For enterprise or private registries:

Terminal window
gh aw mcp add my-workflow server-name --registry https://custom.registry.com/v1

Configure third-party MCP servers using commands, Docker containers, or HTTP endpoints:

mcp-servers:
# Command-based (stdio)
markitdown:
command: "npx"
args: ["-y", "markitdown-mcp"]
allowed: ["*"]
# Docker container
ast-grep:
container: "mcp/ast-grep:latest"
allowed: ["*"]
# HTTP endpoint with auth
slack:
url: "https://api.slack.com/mcp"
env:
SLACK_BOT_TOKEN: "${{ secrets.SLACK_BOT_TOKEN }}"
network:
allowed: ["api.slack.com"] # Optional egress restrictions
allowed: ["send_message", "get_channel_history"]
---
on:
issues:
types: [opened]
permissions:
contents: read
issues: read
tools:
github:
toolsets: [default]
safe-outputs:
add-comment:
---
# Issue Triage Agent
Analyze issue #${{ github.event.issue.number }} and add a comment with category, related issues, and suggested labels.
---
on: weekly on sunday
permissions:
contents: read
security-events: read
discussions: write
tools:
github:
toolsets: [default, code_security, discussions]
safe-outputs:
create-discussion:
category: "Security"
title-prefix: "[security-scan] "
---
# Security Audit Agent
Review code scanning alerts and create weekly security discussions with findings.

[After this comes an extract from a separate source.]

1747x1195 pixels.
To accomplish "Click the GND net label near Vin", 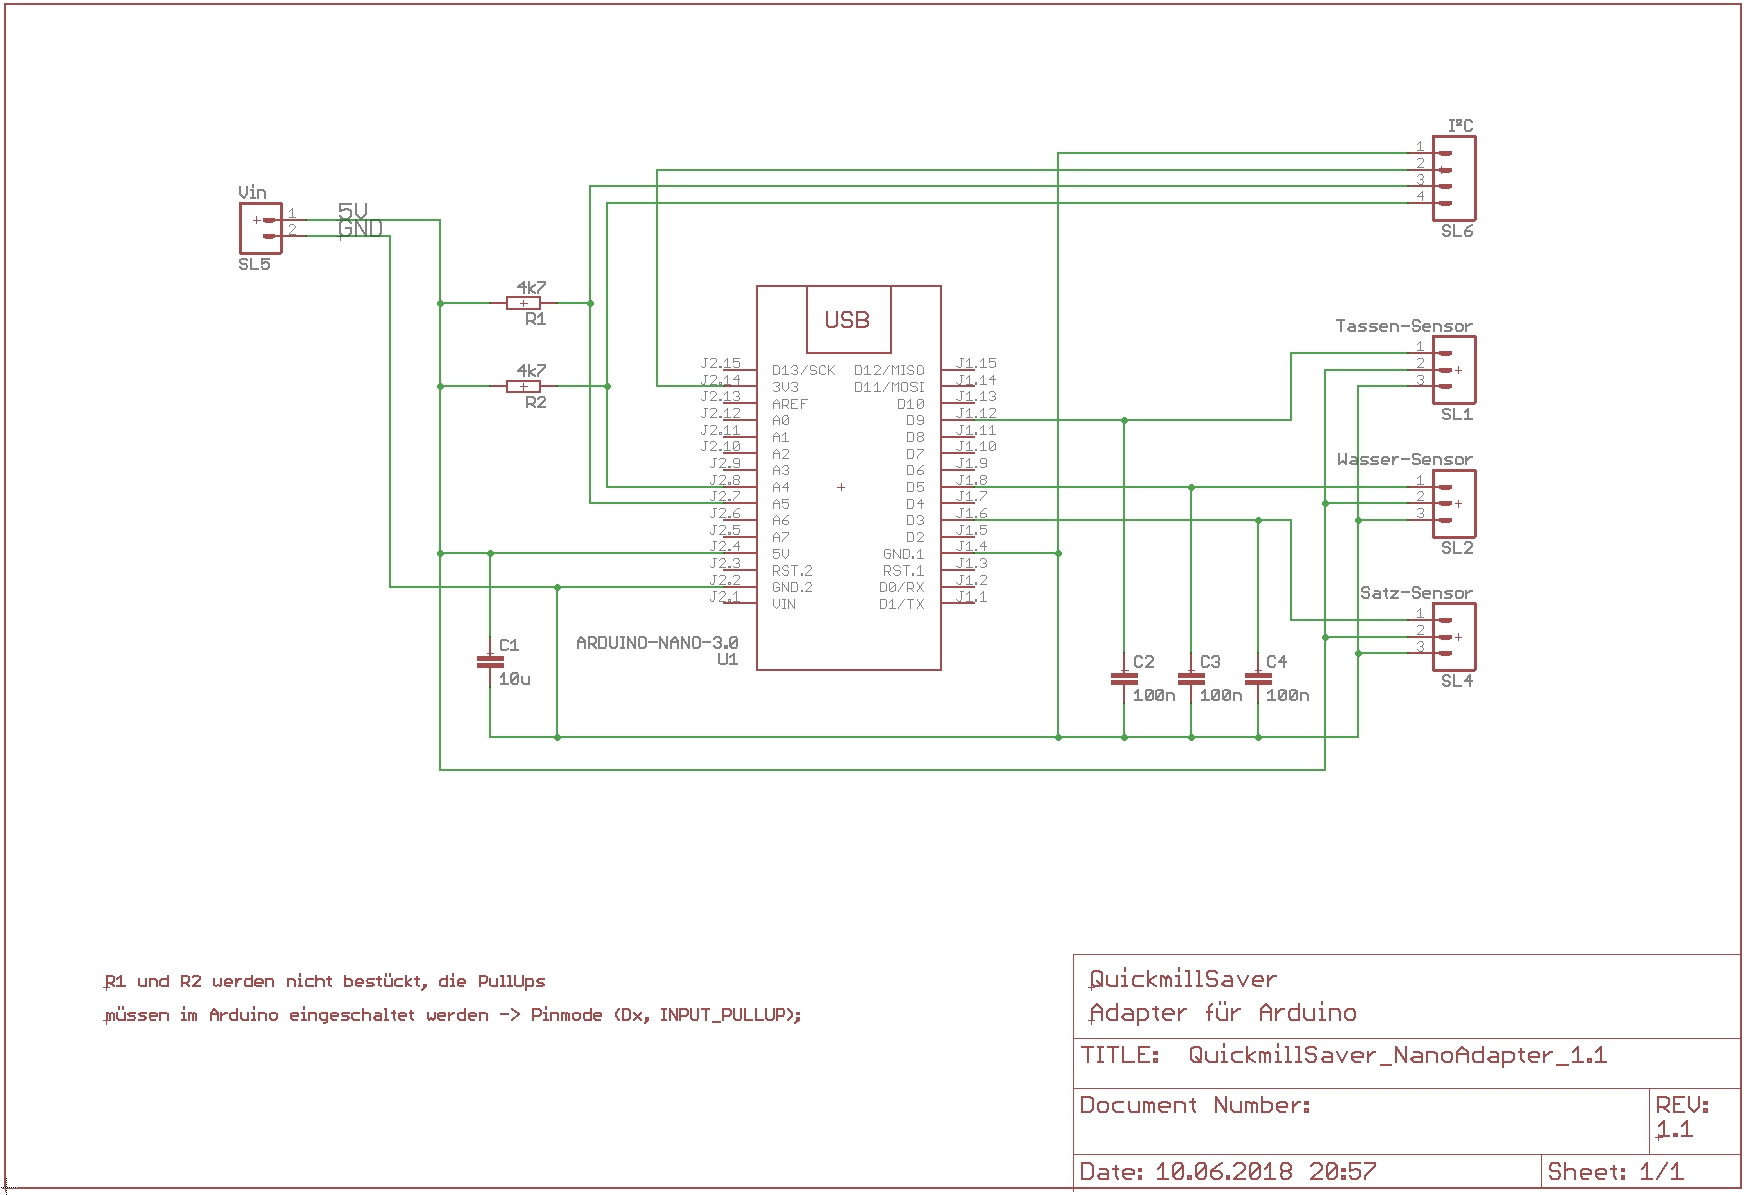I will point(360,229).
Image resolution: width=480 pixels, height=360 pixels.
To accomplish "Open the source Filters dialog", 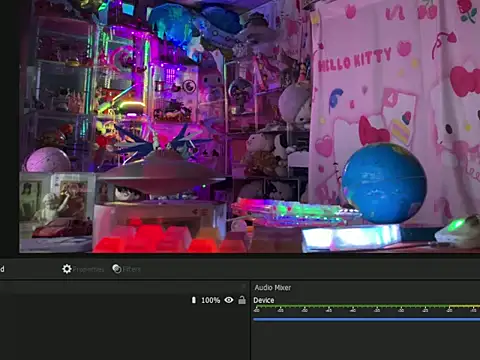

Inspect configured servers and available tools:

Terminal window
# View all MCP servers
gh aw mcp inspect my-workflow
# Get detailed server information
gh aw mcp inspect my-workflow --server github --verbose
# List available tools
gh aw mcp list-tools github my-workflow
# Validate configuration
gh aw compile my-workflow --validate --strict

Tool not found: Run gh aw mcp inspect my-workflow to verify available tools. Ensure the correct toolset is enabled or that tool names in allowed: match exactly.

Authentication errors: Verify the secret exists in repository settings and has required scopes.

Connection failures: Check URL syntax for HTTP servers, network configuration for containers, and verify Docker images exist.

Validation errors: Check YAML syntax, ensure toolsets: uses array format ([default] not default), and verify allowed: is an array.